Screenshot grounding data:
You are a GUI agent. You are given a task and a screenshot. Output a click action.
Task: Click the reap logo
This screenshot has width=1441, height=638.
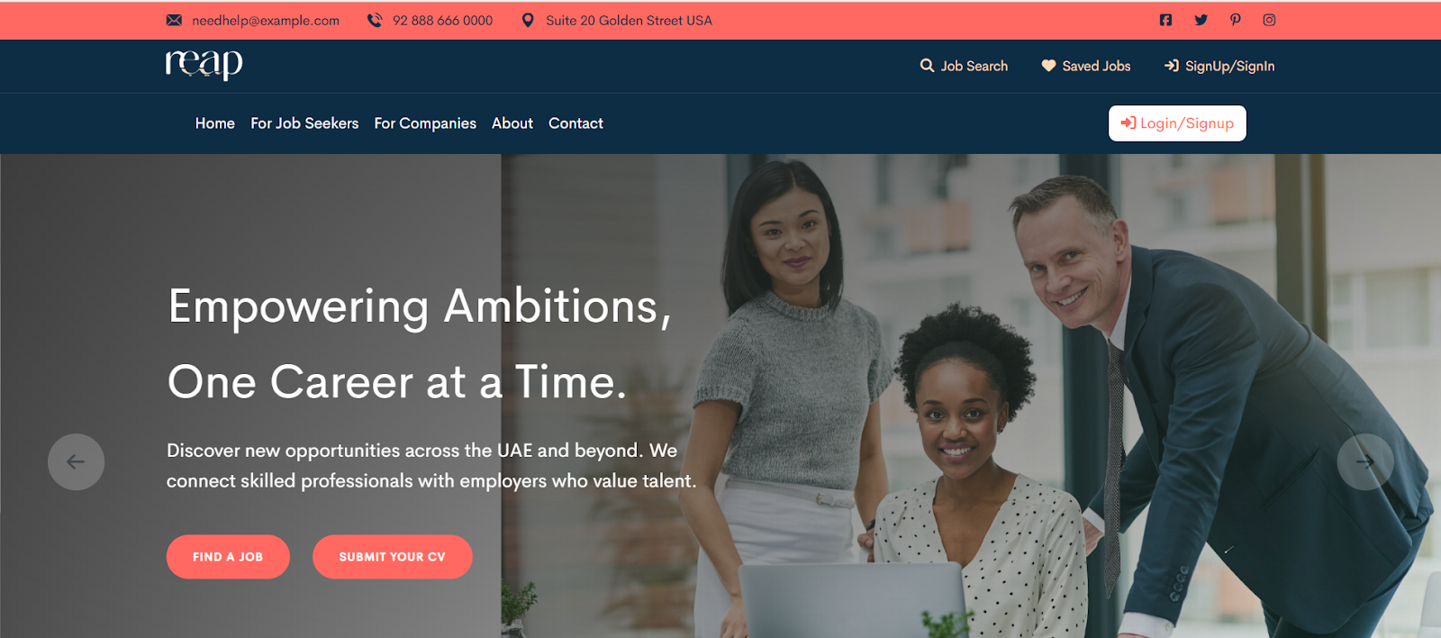coord(204,64)
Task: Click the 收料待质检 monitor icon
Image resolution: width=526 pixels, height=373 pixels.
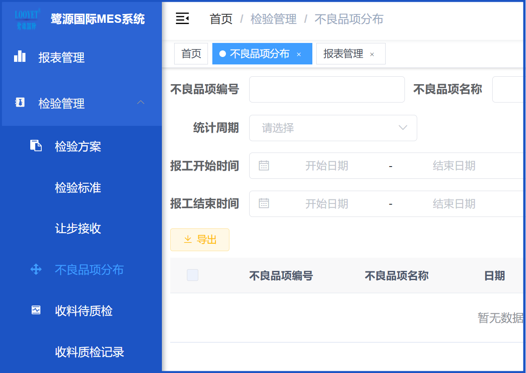Action: tap(36, 310)
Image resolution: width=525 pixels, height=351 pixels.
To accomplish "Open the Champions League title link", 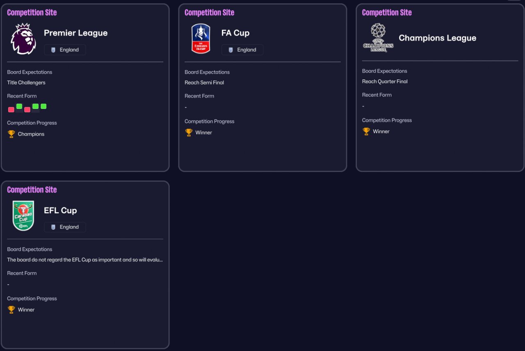I will 437,38.
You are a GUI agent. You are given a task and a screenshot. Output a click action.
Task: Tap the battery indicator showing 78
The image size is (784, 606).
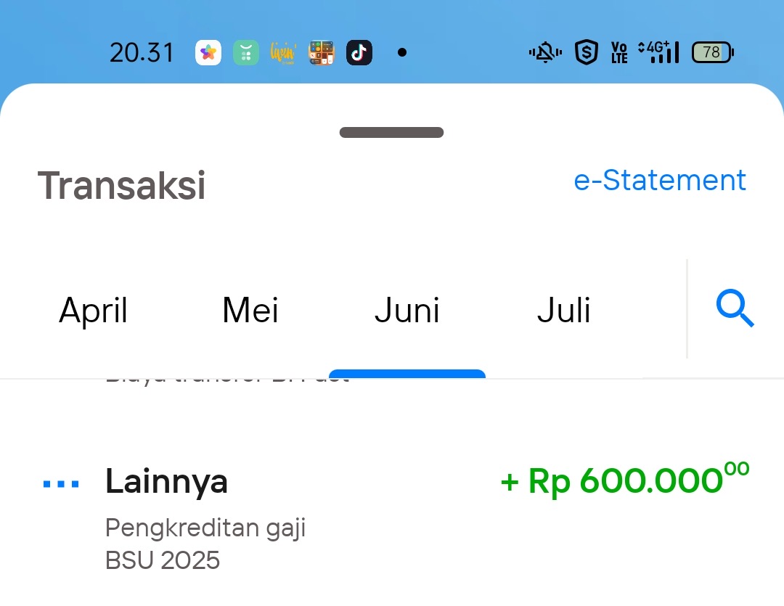tap(712, 52)
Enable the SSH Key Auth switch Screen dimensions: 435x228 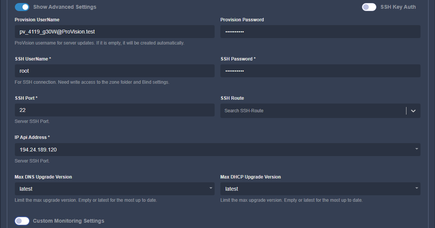369,7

Work item
Set the pictures aside and reproduce exactly the lines above, from the line holding "Task: Click the reap logo" through the line holding "Image resolution: width=525", both included, with nothing else.

Output for this exercise
Task: Click the reap logo
This screenshot has width=1441, height=638.
coord(204,64)
Task: Click the 收料待质检 monitor icon
Image resolution: width=526 pixels, height=373 pixels.
Action: tap(36, 310)
Image resolution: width=525 pixels, height=351 pixels.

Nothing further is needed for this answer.